Learn more about this clinical trial at http://TheIntusStudy.com. Type or copy and paste http://TheIntusStudy.com in your browser window.

Interventions

  • Biological: Autologous Dendritic Cell-Tumor Cell Immunotherapy (DC-TC)
    • Comparison of a cancer treatment containing patient specific irradiated tumor cells mixed with antigen presenting immune cells suspended in an immune system stimulant vs. a cancer treatment containing patient specific immune cells suspended in an immune system stimulant
  • Biological: Autologous PBMCs in GM-CSF (MC)
    • Comparison of a cancer treatment containing patient specific irradiated tumor cells mixed with antigen presenting immune cells suspended in an immune system stimulant vs. a cancer treatment containing patient specific immune cells suspended in an immune system stimulant

Arms, Groups and Cohorts

  • Active Comparator: Autologous PBMCs in GM-CSF (MC)
    • DOSE/ROUTE/REGIMEN: Treatment Duration: Doses of MC will be administered subcutaneously weekly for 3 consecutive weeks, then monthly for the next 5 months. Dosage: Each dose of MC contains approximately 10 million cells. Each dose is suspended in 500 mcg GM-CSF prior to administration. Mode of Administration: Subcutaneous (SC) injections.
  • Experimental: Autologous Dendritic Cell-Tumor Cell Immunotherapy (DC-TC)
    • DOSE/ROUTE/REGIMEN: Treatment Duration: Doses of DC-TC will be administered subcutaneously weekly for 3 consecutive weeks, then monthly for the next 5 months. Dosage: Each dose of DC-TC contains approximately 10-20 million cells. Each dose is suspended in 500 mcg GM-CSF prior to administration. Mode of Administration: Subcutaneous (SC) injections.

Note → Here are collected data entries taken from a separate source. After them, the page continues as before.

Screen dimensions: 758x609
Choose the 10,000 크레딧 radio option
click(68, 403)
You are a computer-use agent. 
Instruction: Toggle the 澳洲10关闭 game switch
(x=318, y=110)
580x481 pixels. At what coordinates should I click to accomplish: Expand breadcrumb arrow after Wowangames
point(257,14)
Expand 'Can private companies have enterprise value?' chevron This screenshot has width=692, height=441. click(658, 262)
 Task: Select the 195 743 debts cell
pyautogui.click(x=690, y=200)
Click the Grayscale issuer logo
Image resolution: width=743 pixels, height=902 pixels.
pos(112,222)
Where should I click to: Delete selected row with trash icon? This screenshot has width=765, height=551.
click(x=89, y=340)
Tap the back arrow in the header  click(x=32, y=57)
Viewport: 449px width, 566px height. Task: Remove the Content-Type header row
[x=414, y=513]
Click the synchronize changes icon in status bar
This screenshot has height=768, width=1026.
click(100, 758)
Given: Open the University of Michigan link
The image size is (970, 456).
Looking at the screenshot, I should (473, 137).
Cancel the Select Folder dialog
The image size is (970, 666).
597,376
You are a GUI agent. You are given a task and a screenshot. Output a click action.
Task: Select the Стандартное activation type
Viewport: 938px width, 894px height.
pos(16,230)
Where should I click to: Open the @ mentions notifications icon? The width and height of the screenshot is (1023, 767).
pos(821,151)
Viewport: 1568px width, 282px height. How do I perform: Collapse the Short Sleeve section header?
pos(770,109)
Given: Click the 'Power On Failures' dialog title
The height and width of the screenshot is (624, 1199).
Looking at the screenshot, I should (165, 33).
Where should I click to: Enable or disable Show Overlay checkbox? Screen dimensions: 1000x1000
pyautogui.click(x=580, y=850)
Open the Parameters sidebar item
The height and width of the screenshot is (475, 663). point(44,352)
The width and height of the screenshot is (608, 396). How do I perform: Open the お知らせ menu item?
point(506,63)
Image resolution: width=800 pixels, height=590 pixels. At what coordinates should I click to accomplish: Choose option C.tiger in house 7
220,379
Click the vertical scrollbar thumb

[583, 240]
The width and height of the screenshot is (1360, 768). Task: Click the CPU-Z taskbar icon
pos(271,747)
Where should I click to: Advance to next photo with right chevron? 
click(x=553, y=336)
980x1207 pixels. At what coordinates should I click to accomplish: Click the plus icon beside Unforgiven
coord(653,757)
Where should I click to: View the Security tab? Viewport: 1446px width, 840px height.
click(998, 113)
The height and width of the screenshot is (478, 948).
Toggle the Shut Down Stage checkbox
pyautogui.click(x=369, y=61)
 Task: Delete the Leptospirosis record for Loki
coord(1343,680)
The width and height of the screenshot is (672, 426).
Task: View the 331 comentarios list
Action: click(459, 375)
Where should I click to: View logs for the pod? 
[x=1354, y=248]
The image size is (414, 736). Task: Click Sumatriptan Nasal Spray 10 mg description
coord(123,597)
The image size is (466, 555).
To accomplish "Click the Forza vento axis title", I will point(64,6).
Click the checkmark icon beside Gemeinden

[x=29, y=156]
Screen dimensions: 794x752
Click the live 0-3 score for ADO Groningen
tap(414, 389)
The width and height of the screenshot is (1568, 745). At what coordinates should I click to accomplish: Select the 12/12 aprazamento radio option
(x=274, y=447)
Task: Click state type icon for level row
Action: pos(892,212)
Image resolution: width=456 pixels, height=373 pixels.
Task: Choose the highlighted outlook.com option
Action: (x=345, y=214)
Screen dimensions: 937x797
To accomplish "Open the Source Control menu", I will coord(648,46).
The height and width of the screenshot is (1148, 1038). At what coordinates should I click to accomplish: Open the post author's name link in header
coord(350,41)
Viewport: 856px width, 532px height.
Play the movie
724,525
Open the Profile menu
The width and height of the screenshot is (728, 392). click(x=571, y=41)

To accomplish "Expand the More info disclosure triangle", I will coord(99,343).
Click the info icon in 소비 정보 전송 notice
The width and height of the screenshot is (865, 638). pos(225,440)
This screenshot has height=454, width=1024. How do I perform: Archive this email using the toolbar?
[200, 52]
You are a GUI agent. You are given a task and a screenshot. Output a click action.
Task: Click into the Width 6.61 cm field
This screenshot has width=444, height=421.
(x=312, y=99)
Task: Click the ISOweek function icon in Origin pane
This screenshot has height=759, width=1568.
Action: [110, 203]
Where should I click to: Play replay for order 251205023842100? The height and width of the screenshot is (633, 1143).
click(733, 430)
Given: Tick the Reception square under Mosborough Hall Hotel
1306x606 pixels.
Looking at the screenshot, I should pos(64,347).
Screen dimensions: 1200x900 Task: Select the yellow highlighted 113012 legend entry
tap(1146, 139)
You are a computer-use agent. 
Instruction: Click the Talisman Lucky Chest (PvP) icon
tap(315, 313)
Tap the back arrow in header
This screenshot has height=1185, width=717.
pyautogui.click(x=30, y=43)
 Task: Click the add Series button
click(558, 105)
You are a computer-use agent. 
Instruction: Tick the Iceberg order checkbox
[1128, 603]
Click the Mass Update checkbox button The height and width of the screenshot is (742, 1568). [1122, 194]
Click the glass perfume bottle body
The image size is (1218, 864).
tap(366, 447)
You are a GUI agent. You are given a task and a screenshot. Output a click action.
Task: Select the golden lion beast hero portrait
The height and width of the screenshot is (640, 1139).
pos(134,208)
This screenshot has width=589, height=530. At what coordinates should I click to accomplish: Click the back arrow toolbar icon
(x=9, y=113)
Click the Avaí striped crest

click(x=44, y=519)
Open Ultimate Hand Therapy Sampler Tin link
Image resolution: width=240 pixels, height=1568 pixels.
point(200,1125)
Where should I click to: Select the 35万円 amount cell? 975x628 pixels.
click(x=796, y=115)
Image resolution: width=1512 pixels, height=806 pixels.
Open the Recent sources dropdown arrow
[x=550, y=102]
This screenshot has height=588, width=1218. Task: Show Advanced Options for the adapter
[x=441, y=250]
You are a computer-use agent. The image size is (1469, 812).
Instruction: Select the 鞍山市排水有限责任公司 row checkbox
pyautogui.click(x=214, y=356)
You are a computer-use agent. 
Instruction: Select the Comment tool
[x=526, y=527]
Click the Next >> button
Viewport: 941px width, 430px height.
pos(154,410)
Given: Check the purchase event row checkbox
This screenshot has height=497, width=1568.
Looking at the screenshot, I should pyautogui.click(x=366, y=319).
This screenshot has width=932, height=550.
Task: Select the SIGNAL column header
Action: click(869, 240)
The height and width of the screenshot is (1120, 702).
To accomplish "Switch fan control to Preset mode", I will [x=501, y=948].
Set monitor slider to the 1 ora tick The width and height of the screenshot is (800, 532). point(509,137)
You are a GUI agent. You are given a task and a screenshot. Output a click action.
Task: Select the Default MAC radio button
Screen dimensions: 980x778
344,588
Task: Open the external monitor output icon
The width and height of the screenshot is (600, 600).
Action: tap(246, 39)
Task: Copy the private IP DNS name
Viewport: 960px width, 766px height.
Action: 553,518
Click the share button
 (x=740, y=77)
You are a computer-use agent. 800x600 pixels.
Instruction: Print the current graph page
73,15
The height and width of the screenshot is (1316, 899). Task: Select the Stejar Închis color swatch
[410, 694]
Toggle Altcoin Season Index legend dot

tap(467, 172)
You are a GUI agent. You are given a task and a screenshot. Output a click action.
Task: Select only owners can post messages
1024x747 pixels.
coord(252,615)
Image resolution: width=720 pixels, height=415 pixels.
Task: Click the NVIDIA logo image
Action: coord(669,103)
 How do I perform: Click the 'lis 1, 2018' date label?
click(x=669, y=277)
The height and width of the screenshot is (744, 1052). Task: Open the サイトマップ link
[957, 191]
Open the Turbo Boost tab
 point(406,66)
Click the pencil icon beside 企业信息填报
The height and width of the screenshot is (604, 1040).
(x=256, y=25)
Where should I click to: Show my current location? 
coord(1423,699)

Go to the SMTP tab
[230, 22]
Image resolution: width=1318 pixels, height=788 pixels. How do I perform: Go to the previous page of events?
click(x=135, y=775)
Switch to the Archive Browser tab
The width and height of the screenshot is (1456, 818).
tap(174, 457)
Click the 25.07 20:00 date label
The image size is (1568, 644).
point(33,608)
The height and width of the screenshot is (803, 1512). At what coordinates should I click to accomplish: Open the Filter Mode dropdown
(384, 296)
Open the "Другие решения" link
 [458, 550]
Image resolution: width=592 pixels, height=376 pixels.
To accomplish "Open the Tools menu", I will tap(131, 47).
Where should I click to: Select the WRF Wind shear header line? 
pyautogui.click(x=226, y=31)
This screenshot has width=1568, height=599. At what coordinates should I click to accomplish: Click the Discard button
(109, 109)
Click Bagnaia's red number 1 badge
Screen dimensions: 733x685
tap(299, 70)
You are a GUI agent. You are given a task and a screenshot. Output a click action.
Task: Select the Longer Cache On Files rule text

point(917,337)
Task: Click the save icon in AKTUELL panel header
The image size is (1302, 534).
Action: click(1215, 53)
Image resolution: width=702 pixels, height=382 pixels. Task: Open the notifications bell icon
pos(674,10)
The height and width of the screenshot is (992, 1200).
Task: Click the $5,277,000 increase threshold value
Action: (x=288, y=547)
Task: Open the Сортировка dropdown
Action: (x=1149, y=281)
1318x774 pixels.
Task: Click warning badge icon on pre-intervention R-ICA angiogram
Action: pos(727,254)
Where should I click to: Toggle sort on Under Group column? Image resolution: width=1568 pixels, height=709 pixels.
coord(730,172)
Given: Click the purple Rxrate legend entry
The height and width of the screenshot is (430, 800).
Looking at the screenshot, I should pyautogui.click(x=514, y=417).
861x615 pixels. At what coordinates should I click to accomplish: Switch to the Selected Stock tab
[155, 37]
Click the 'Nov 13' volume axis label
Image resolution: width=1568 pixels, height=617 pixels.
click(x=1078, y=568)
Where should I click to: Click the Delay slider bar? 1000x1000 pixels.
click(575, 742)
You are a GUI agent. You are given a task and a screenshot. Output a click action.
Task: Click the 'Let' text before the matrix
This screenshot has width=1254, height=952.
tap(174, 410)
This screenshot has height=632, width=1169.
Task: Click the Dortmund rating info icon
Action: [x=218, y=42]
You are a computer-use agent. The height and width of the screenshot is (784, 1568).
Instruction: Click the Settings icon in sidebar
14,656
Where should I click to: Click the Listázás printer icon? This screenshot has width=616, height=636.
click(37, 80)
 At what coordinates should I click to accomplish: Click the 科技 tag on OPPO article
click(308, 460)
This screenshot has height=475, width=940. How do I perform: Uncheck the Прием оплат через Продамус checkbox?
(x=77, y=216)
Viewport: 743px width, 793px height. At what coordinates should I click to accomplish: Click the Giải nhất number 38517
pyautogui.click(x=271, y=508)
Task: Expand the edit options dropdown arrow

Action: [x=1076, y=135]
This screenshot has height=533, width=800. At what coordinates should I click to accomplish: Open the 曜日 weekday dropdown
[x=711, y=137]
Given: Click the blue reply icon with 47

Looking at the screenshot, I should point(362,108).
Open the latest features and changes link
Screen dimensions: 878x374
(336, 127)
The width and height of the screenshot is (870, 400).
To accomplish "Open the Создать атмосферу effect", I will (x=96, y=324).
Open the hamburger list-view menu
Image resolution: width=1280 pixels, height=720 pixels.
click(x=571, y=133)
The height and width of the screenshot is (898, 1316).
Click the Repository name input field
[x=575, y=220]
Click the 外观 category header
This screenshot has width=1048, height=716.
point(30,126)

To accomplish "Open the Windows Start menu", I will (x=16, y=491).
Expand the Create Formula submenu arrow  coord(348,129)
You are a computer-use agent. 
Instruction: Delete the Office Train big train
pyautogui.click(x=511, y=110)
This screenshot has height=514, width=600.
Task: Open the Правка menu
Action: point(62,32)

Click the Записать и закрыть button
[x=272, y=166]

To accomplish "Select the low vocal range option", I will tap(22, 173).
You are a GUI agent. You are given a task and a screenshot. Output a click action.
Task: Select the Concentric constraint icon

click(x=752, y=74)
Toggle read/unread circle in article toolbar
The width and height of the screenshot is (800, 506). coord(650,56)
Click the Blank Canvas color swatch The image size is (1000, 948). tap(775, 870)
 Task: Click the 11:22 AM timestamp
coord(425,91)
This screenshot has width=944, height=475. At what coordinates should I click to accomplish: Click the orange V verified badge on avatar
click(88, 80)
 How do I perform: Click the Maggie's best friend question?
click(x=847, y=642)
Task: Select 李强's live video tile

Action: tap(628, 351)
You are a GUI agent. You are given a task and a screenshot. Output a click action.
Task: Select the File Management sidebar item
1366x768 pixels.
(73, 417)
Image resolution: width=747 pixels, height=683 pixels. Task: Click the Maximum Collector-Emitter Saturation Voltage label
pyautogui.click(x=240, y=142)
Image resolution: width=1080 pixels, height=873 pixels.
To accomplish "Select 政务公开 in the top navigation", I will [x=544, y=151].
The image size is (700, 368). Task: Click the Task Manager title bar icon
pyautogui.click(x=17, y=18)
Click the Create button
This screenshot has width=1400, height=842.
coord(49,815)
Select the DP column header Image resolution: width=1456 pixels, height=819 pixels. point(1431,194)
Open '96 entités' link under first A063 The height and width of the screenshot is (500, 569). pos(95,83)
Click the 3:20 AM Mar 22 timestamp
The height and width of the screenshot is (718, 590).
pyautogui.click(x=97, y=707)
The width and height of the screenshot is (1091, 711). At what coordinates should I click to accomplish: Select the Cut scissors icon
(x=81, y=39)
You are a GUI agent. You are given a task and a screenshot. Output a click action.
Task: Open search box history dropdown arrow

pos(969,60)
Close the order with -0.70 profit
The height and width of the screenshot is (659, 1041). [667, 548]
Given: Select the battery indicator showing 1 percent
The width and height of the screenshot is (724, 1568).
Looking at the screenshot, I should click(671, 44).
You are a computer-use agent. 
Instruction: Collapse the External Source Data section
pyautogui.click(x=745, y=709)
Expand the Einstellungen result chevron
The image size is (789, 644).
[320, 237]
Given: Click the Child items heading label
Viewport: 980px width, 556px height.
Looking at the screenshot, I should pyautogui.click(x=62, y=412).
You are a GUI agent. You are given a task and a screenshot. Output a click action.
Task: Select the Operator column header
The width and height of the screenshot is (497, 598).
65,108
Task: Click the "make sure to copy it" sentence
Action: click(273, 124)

Clinical Trial Outcome Measures

Primary Measures

  • Overall survival
    • Time Frame: 52 months
    • The time frames are estimated time in months (rounded up to the nearest month) from the start of study. The time estimates for the analyses are based on enrolling approximately 250 patients over a 34.8 months period and having a follow up of approximately 17 months after the last patient is enrolled.

Secondary Measures

  • Adverse Events as a Measure of Safety and Tolerability
    • Time Frame: 52 months
    • Adverse Events monitoring to assess safety and tolerability History & physical examination, vital signs, clinical laboratory tests (safety), and other tests as clinically indicated adverse event monitoring to assess safety and toxicity

Participating in This Clinical Trial

Inclusion Criteria

Pre-Treatment Phase: Tissue Procurement and Establishment of Tumor Cell Line 1. Histologic diagnosis of invasive melanoma. 2. Measurable metastatic melanoma with at least one lesion amenable to -resection Stage III: recurrent regional disease, including regional disease with no known primary. Stage IV: distant metastatic melanoma. 3. Age 18 years and older. 4. Sign the "Tissue Consent", the pre-Clinical Informed Consent for Melanoma Tissue Procurement and initiation of cell line effort granting Caladrius permission to cryopreserve the tumor and/or to initiate an autologous tumor cell line from excess tissue that has been removed during a medical procedure (e.g., surgically excised). 5. Initiation of Autologous Tumor Cell Line. Caladrius must have received a viable melanoma tumor tissue specimen that has been obtained and processed according to company SOPs to ensure tissue viability. The cell line can be initiated with either a specimen of fresh tumor or tumor that has been previously cryopreserved. Treatment Phase 1. Successful establishment of an autologous melanoma cell line by Caladrius. 2. Patients with multiple depots of distant metastatic disease must have previously received at least one or more of the following standard treatments: interleukin 2 (IL-2), or ipilimumab, or vemurafenib (if tumor expresses the V600E mutation), or dacarbazine or temozolomide, if not mutated for the V600E mutation, and not felt to be medically appropriate for IL-2 or ipilimumab. These may have been given alone, or in combination with other agents. 3. Medical fitness to undergo a leukapheresis, including peripheral venous access or access by central vein if necessary. 4. Medical fitness for participation in a phase III clinical trial.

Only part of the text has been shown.